▶ Required work:
Even if the data beneath seems repetitive, write it all out again exactly.

[Opening Provided records section]

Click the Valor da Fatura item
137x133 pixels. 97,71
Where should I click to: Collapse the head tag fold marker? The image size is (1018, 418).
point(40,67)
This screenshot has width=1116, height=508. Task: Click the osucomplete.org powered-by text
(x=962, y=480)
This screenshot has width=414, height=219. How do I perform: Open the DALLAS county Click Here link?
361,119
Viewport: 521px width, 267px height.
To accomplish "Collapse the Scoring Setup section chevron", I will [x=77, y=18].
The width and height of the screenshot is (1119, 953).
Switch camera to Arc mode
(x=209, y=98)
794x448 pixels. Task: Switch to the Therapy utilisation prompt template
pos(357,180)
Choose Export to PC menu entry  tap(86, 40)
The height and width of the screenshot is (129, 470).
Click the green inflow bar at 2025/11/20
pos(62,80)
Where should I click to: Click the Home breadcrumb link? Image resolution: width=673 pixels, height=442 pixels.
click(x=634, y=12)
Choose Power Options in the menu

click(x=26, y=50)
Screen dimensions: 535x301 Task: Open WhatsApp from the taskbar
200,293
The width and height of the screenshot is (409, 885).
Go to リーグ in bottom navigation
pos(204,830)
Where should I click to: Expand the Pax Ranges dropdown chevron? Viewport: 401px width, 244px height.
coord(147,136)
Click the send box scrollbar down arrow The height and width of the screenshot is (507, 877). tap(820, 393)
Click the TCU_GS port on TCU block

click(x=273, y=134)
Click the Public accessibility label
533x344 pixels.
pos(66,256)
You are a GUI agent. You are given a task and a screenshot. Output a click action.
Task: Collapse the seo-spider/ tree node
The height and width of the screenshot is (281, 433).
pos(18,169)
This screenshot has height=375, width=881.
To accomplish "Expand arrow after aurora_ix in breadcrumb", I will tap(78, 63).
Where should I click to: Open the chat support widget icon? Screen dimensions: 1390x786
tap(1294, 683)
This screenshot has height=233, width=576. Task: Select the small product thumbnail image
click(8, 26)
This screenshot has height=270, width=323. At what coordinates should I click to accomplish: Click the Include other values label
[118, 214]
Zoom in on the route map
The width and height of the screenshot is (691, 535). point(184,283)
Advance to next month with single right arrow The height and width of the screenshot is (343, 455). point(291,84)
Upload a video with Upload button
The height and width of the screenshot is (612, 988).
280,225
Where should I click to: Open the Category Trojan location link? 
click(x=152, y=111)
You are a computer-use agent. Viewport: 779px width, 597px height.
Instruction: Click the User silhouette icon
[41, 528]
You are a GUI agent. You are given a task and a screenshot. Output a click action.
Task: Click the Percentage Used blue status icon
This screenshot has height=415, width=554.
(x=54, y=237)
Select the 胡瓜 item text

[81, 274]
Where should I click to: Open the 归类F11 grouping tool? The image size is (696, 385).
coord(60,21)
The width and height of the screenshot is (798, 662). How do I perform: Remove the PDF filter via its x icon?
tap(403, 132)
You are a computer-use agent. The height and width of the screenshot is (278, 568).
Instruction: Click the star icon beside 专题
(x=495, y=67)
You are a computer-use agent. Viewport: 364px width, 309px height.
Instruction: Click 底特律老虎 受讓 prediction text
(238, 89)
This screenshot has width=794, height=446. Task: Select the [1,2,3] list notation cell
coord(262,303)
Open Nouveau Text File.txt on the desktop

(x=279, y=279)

[Closing Provided records section]

▶ Solution for this exercise:
Click the Valor da Fatura item
137x133 pixels. 97,71
Where should I click to: Collapse the head tag fold marker? The image size is (1018, 418).
point(40,67)
This screenshot has width=1116, height=508. Task: Click the osucomplete.org powered-by text
(x=962, y=480)
This screenshot has width=414, height=219. How do I perform: Open the DALLAS county Click Here link?
361,119
Viewport: 521px width, 267px height.
To accomplish "Collapse the Scoring Setup section chevron", I will [x=77, y=18].
The width and height of the screenshot is (1119, 953).
Switch camera to Arc mode
(x=209, y=98)
794x448 pixels. Task: Switch to the Therapy utilisation prompt template
pos(357,180)
Choose Export to PC menu entry  tap(86, 40)
The height and width of the screenshot is (129, 470).
Click the green inflow bar at 2025/11/20
pos(62,80)
Where should I click to: Click the Home breadcrumb link? Image resolution: width=673 pixels, height=442 pixels.
click(x=634, y=12)
Choose Power Options in the menu

click(x=26, y=50)
Screen dimensions: 535x301 Task: Open WhatsApp from the taskbar
200,293
The width and height of the screenshot is (409, 885).
Go to リーグ in bottom navigation
pos(204,830)
Where should I click to: Expand the Pax Ranges dropdown chevron? Viewport: 401px width, 244px height.
coord(147,136)
Click the send box scrollbar down arrow The height and width of the screenshot is (507, 877). tap(820, 393)
Click the TCU_GS port on TCU block

click(x=273, y=134)
Click the Public accessibility label
533x344 pixels.
pos(66,256)
You are a GUI agent. You are given a task and a screenshot. Output a click action.
Task: Collapse the seo-spider/ tree node
The height and width of the screenshot is (281, 433).
pos(18,169)
This screenshot has height=375, width=881.
To accomplish "Expand arrow after aurora_ix in breadcrumb", I will tap(78, 63).
Where should I click to: Open the chat support widget icon? Screen dimensions: 1390x786
tap(1294, 683)
This screenshot has height=233, width=576. Task: Select the small product thumbnail image
click(8, 26)
This screenshot has height=270, width=323. At what coordinates should I click to accomplish: Click the Include other values label
[118, 214]
Zoom in on the route map
The width and height of the screenshot is (691, 535). point(184,283)
Advance to next month with single right arrow The height and width of the screenshot is (343, 455). point(291,84)
Upload a video with Upload button
The height and width of the screenshot is (612, 988).
280,225
Where should I click to: Open the Category Trojan location link? 
click(x=152, y=111)
You are a computer-use agent. Viewport: 779px width, 597px height.
Instruction: Click the User silhouette icon
[41, 528]
You are a GUI agent. You are given a task and a screenshot. Output a click action.
Task: Click the Percentage Used blue status icon
This screenshot has height=415, width=554.
(x=54, y=237)
Select the 胡瓜 item text

[81, 274]
Where should I click to: Open the 归类F11 grouping tool? The image size is (696, 385).
coord(60,21)
The width and height of the screenshot is (798, 662). How do I perform: Remove the PDF filter via its x icon?
tap(403, 132)
You are a computer-use agent. The height and width of the screenshot is (278, 568).
Instruction: Click the star icon beside 专题
(x=495, y=67)
You are a computer-use agent. Viewport: 364px width, 309px height.
Instruction: Click 底特律老虎 受讓 prediction text
(238, 89)
This screenshot has width=794, height=446. Task: Select the [1,2,3] list notation cell
coord(262,303)
Open Nouveau Text File.txt on the desktop

(x=279, y=279)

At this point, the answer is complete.